*Instructions for the task:* Copy out every line from the records that includes "agent".

*Extracted records:*
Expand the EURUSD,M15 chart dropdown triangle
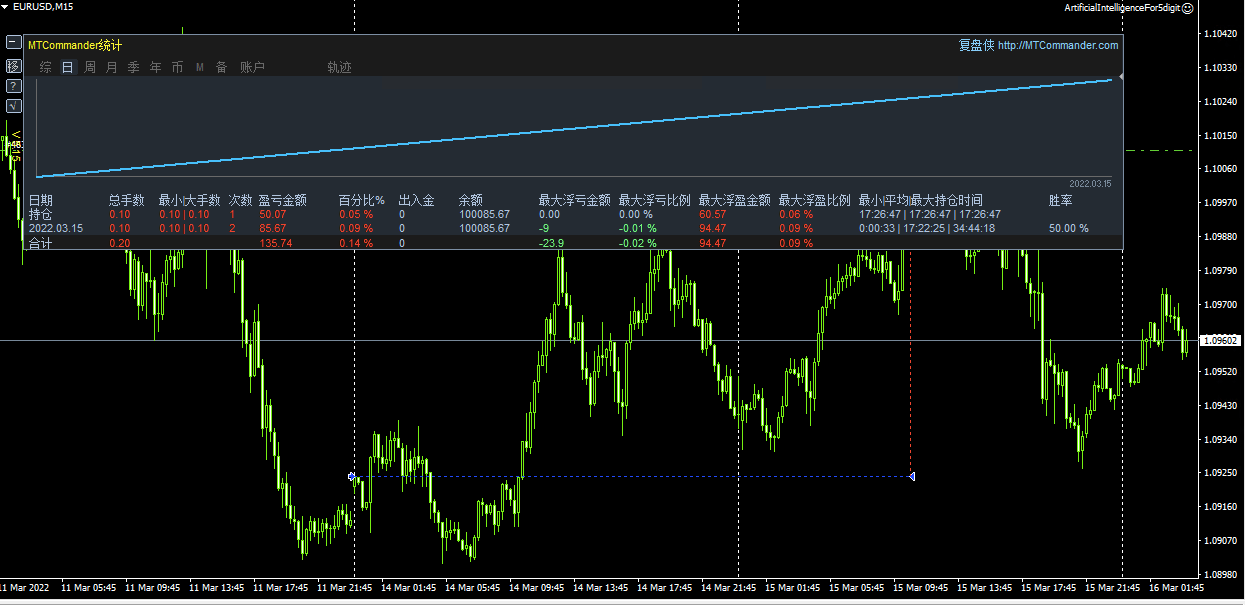Viewport: 1245px width, 605px height. (6, 7)
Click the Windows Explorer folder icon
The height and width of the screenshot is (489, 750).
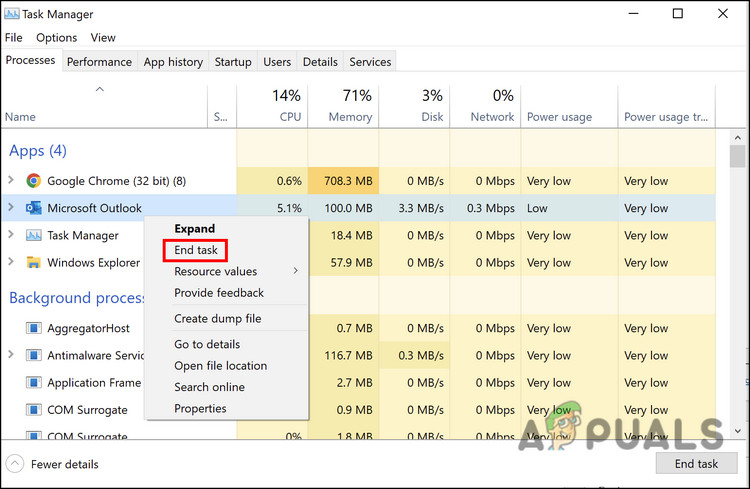[33, 263]
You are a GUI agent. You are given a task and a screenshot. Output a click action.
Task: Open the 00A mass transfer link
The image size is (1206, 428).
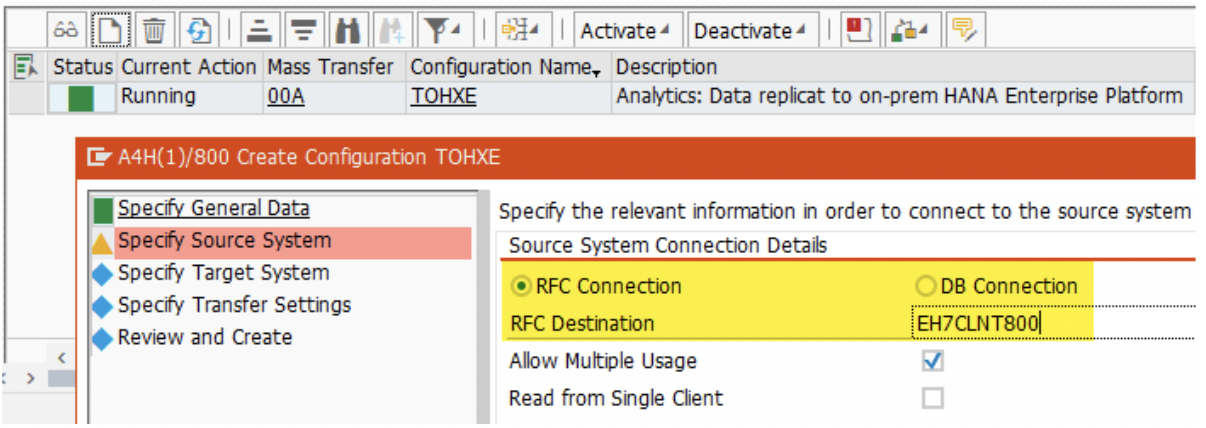tap(286, 97)
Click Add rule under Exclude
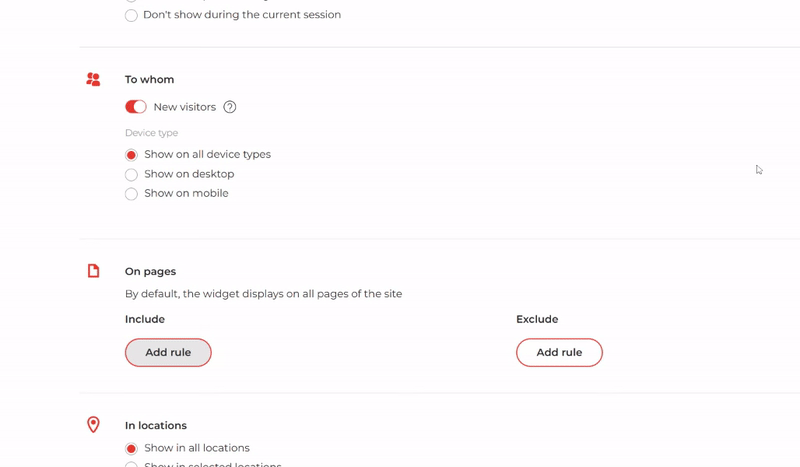Screen dimensions: 800x467 tap(559, 352)

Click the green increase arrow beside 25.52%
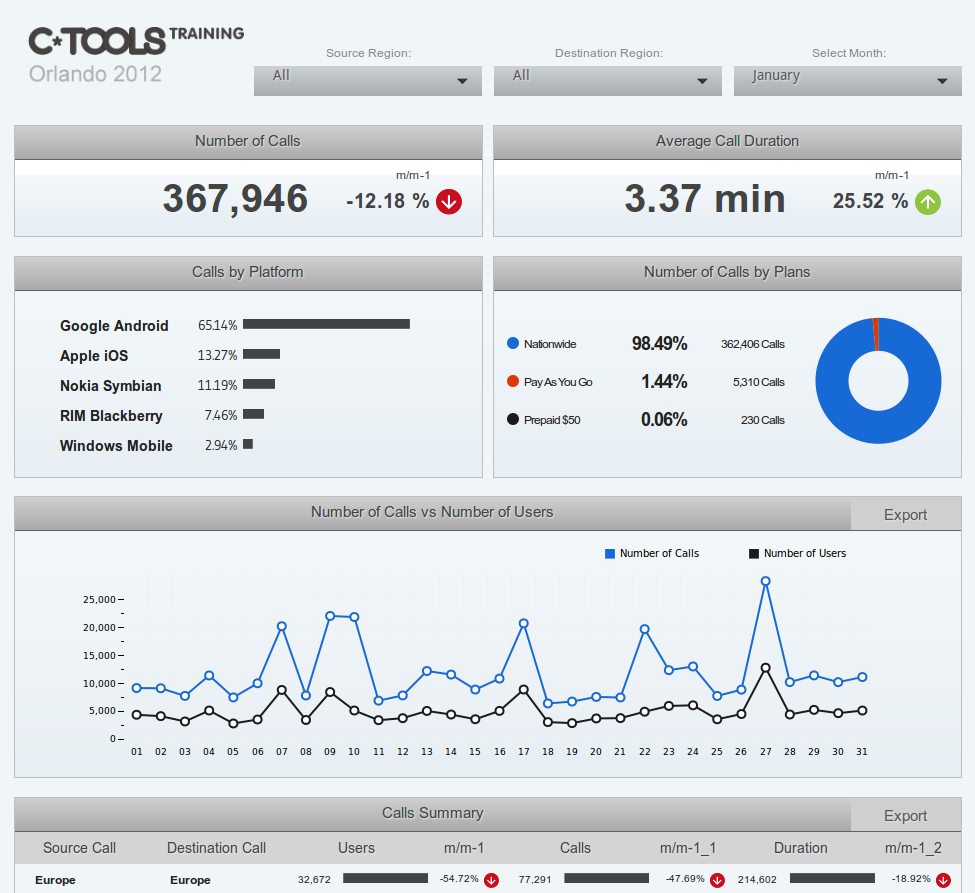pos(928,201)
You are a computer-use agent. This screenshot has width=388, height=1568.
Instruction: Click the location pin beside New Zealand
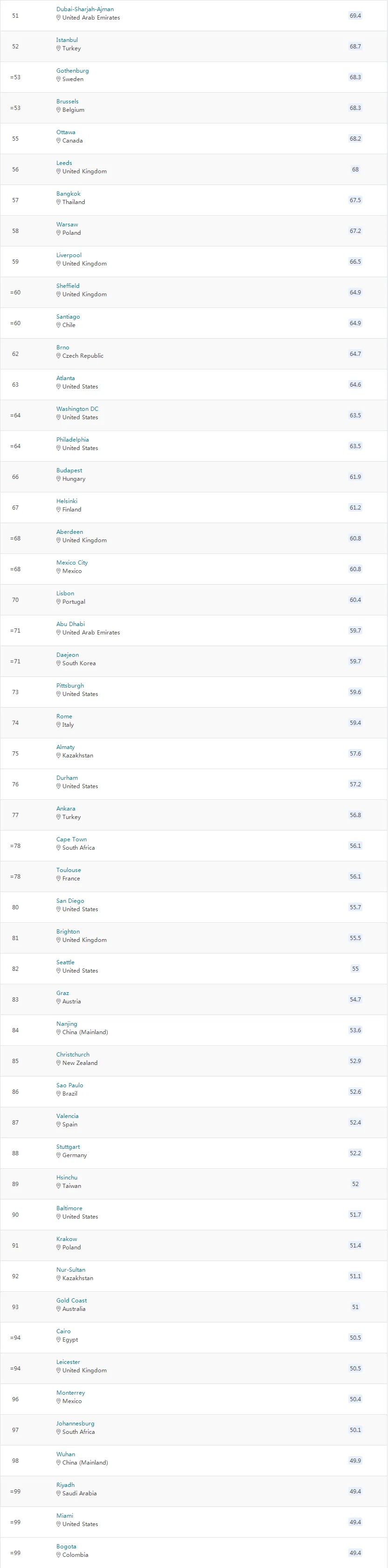pos(59,1063)
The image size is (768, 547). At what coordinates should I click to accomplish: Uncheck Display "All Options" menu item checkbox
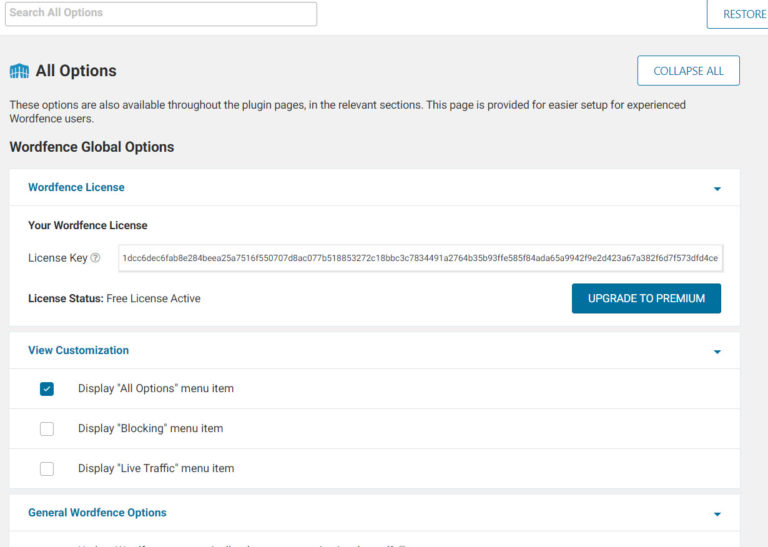[47, 389]
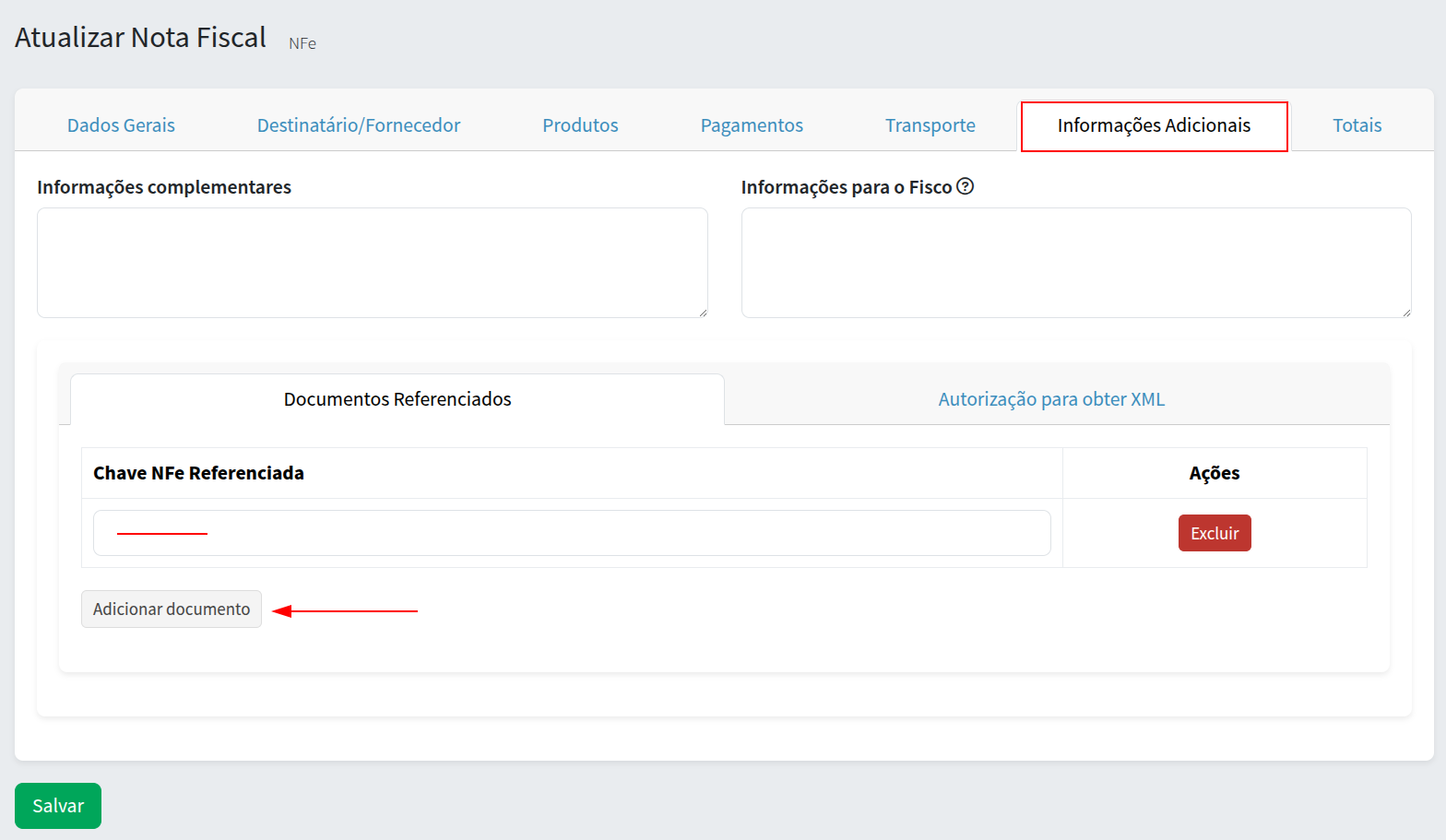Grab the Informações complementares resize handle

(703, 313)
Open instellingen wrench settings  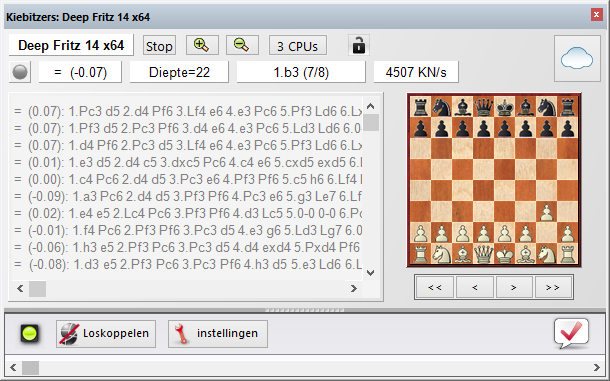coord(218,334)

*Answer section:*
You are a GUI agent. You are given a task and a screenshot. Output a click action.
You are a computer-use agent. This screenshot has width=388, height=1568.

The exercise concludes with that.